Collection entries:
>>>

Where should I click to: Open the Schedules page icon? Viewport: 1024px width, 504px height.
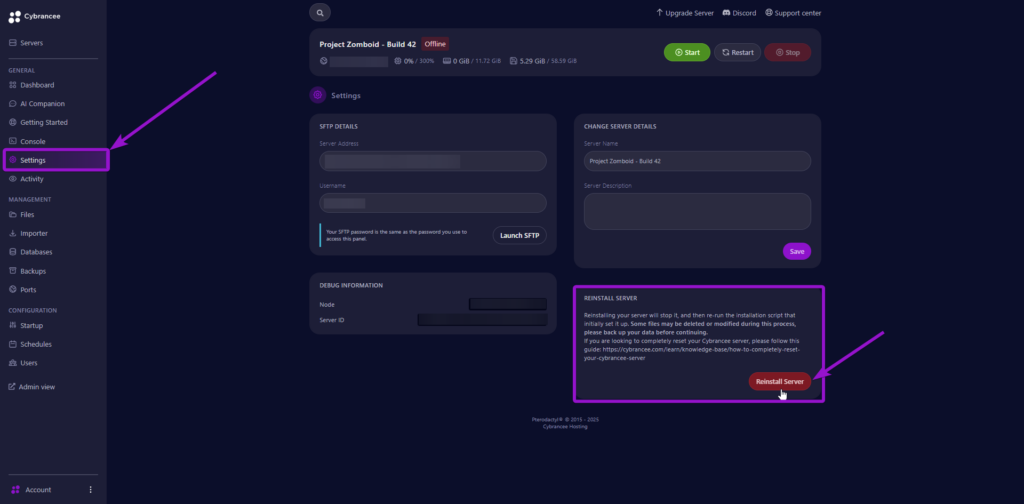[x=13, y=344]
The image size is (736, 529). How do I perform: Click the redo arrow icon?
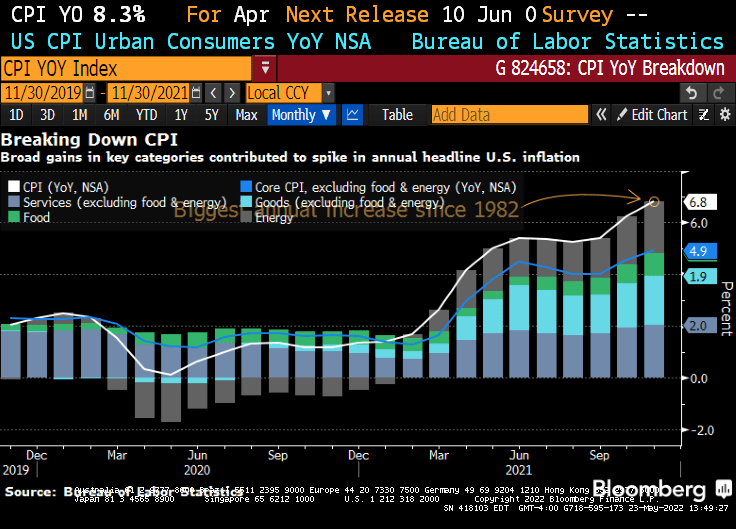719,93
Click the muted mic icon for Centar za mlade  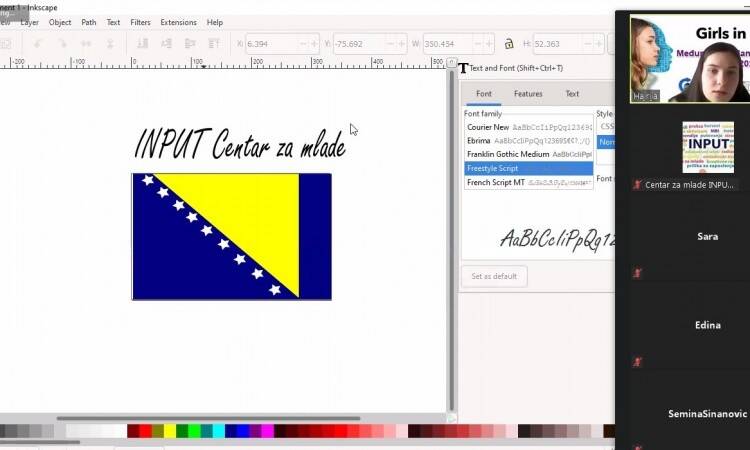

<<<

- WHAT NEEDS TO BE DONE: Return the lines above word for word, omitting the pictures.

- RESULT OF THIS TASK:
Where should I click to: Open the Schedules page icon? Viewport: 1024px width, 504px height.
[x=13, y=344]
The image size is (736, 529). How do I perform: Click the redo arrow icon?
719,93
Click the muted mic icon for Centar za mlade  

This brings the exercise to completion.